CT and CMR are additional contrast-enhanced imaging modalities that have higher spatial resolution than TTE, provide better tissue characterization, and can aid in surgical planning., First, CMR provides the added benefit of being able to distinguish tumor from thrombus, as well as to evaluate the extent of myocardial and pericardial involvement. Traditionally, patients with late-stage CKD had an increased risk for nephrogenic systemic fibrosis with gadolinium contrast agents. There are newer gadolinium agents that are being safely used in patients with late-stage CKD and end-stage renal disease, but these were not available at our institution. Second, although CT is widely available, venous iodinated contrast is required for optimal tumor evaluation, which increases the risk for contrast induced or associated nephropathy in patients with severely reduced estimated glomerular filtration rates. Given the renal impairment in our patient's Case, both cardiac CT and CMR were avoided because of the risks associated with contrast administration, highlighting the importance of TTE with ultrasound enhancing agents in such cases.

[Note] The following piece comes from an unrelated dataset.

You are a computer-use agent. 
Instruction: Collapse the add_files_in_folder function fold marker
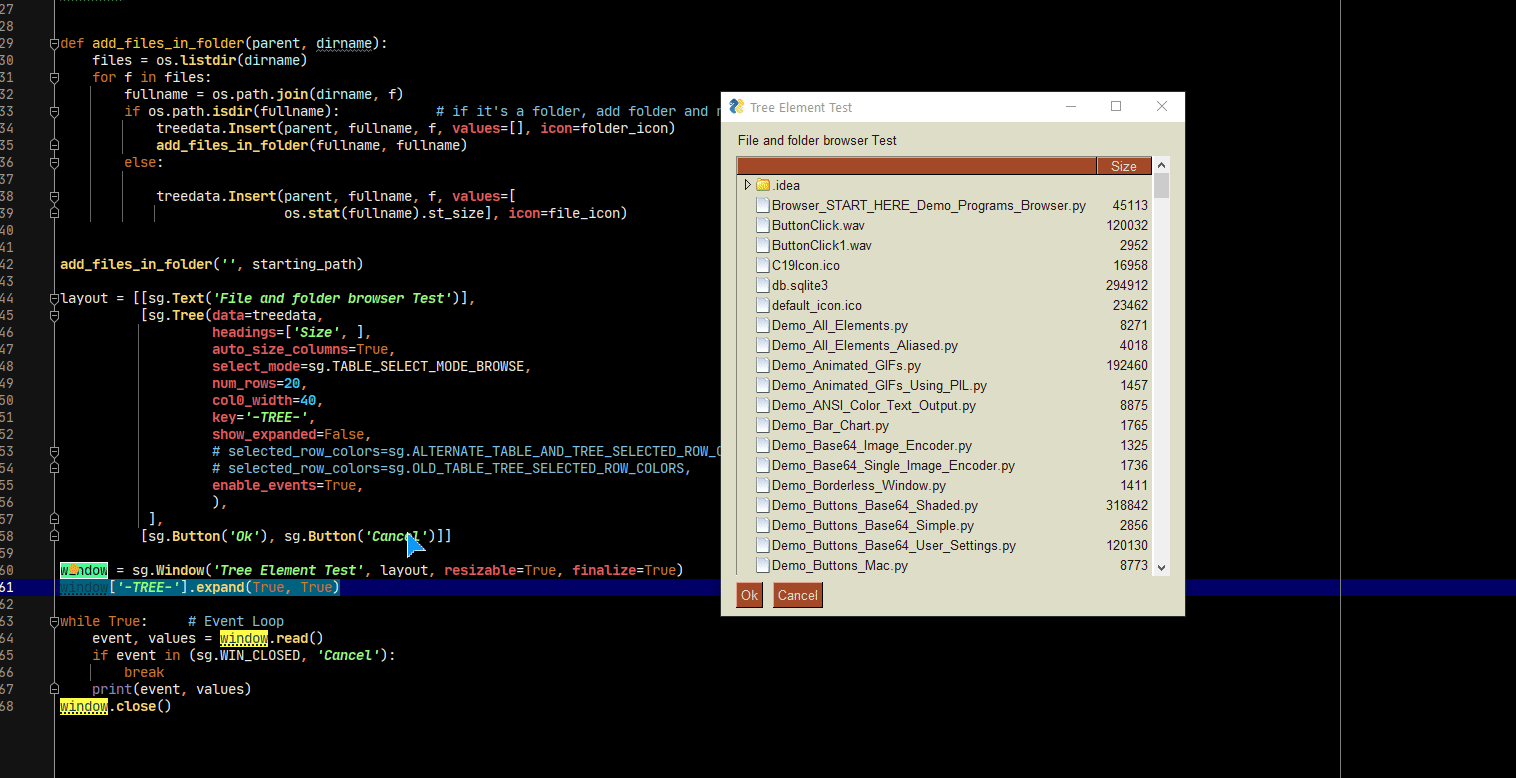point(54,43)
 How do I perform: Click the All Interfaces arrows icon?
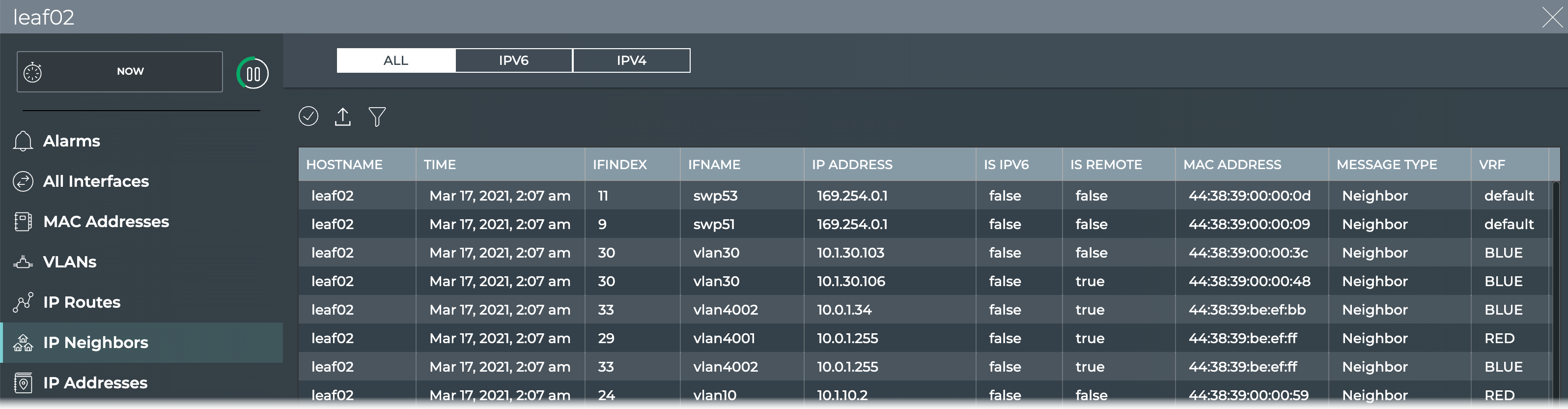23,181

Cardiac imaging provides vital information and further stratifies cardiac tumors, but tissue histology is vital for definitively differentiating malignant versus benign tumors and for planning therapy. Histologic diagnoses can be obtained via open tumor biopsy, endomyocardial biopsy, or cytology of pericardial fluid. The subsequent management of cardiac tumors varies depending on tumor classification (primary vs secondary), location, size, histology, extend of myocardial and pericardial involvement, and presence of distant metastasis.

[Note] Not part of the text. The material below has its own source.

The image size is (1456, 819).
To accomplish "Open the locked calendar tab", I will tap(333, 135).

Parotid carcinoma metastasizing to the heart is extremely rare. Moreover, an intracardiac site of metastasis is even rarer, with only one previously reported Case, to the best of our knowledge. Our patient's care was complicated by advanced CKD. Because of relative contraindications and risks associated with contrast CT or CMR, these studies were avoided. Fortunately, TTE with an ultrasound enhancing agent is safe in patients with severely reduced estimated glomerular filtration rates, is readily available, and was crucial for the evaluation and management of the intracardiac metastases of the parotid carcinoma in our patient. Improved chemotherapy agents, radiation techniques, and operative care for the treatment of primary tumors has led to improved survival and longevity in patients with cancer. With improved longevity, there may be a trend toward the increased incidence of cardiac metastasis. To support this, one study reported a 7.1% incidence of cardiac metastasis in an autopsy case series of patients with cancer after 1970, compared with 3.8% before 1970. Similar cases of cardiac metastasis in patients with advanced CKD are likely to become more common. Understanding the important role of echocardiography and cardiac PET is of growing importance given that patients are surviving longer after their initial diagnosis of primary tumors.

Conclusion

Parotid carcinomas metastasizing to the heart remain rare, but when suspected, TTE with an ultrasound enhancing agent may be useful in differentiating between benign and malignant causes and dictating further management. The utility of echocardiography is further highlighted in patients with relative contraindications to contrast use when undergoing CT or CMR.